People who hand out city and county tax incentives say Blue Flu isn’t their fault
MEMPHIS, Tenn. — The people responsible for handling the tax incentives for Memphis and Shelby County are saying the Blue Flu and pension problems are not their fault.
Some angry city workers are pointing the finger at the Economic Development Growth Engine, or EDGE, blaming tax breaks for the pension shortfall.
EDGE President and CEO Reid Dulberger told WREG he sympathizes with police, fire and city workers who are struggling with hikes in health care premiums. However, he said a lot of the money EDGE hands out is from federal funds, so city workers should point the finger somewhere else.
Hundreds of police officers are at home, instead of work. Most of them, choosing to stay home in protest of the city’s hike in health care premiums.
Pensions for police, fire and city workers are dangerously underfunded, and Michael Williams with the Memphis Police Association thinks excessive tax breaks to recruit and keep businesses are partly to blame.
“A lot of cities give businesses PILOTs for three to five years,” he said. “We’re issuing 10-, 15-, 20-, 30-year PILOTs. That is crazy!”
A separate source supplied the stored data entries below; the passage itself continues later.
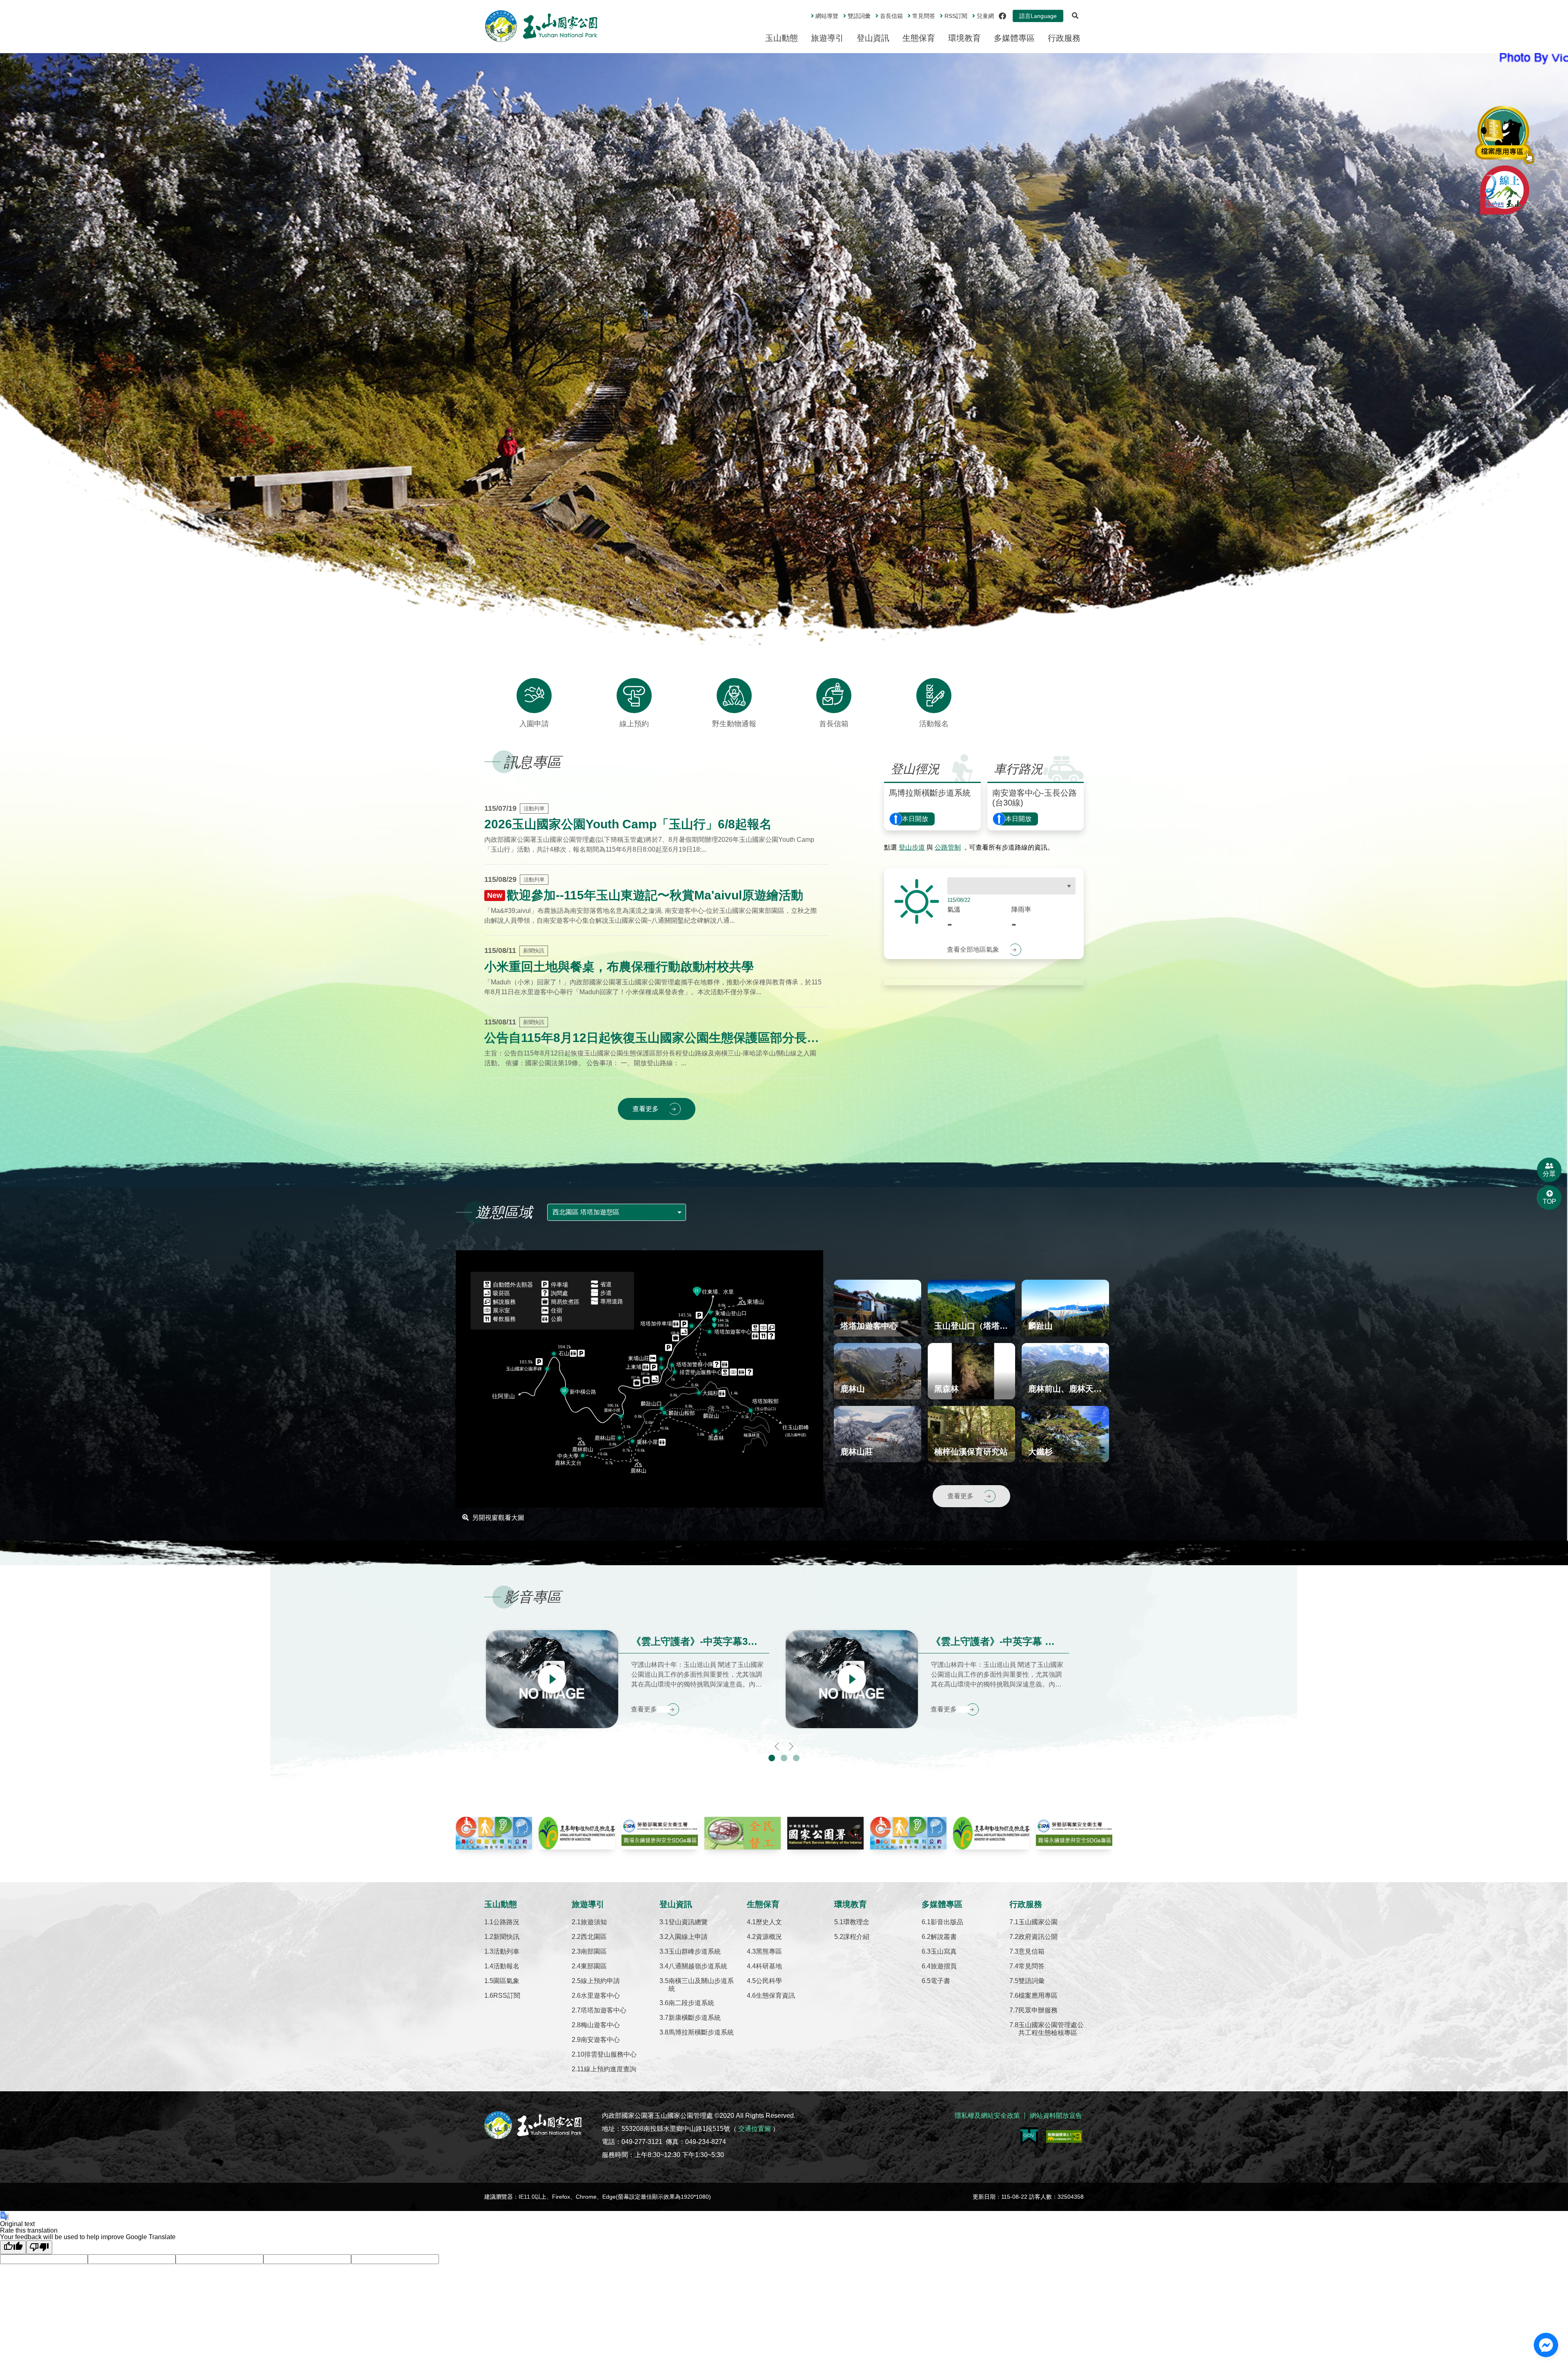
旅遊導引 (827, 37)
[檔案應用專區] (1504, 135)
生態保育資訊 (775, 1995)
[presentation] (772, 621)
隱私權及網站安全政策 (987, 2115)
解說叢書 (944, 1936)
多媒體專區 (1014, 37)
Those PILOTs are also known as Payment in Lieu of Taxes.
Dulberger said EDGE is forced to give longer incentive periods to keep big businesses coming in.
“It is an enormously, fiercely competitive market out there,” he said.
It is not just big businesses feeling the heat. Some city workers are protesting small stores and restaurants tied to the Chamber of Commerce. They blame the chamber for pushing business over people.
Thursday, EDGE’s new finance committee approved three loans to small businesses, totaling $75,000.
“We can help a variety of small to medium size firms that are looking to expand their facility, buy new equipment,” Dulberger said.
Williams thinks the money edge is handing out should be going towards resolving the pension problems instead.
“A lot of the businesses may not be bringing anything to the table other than, they provide jobs,” he said.
Dulberger also said he feels people who are protesting businesses attached to the chamber are going about solving these problems the wrong way. He wants to see the community work together to find a solution.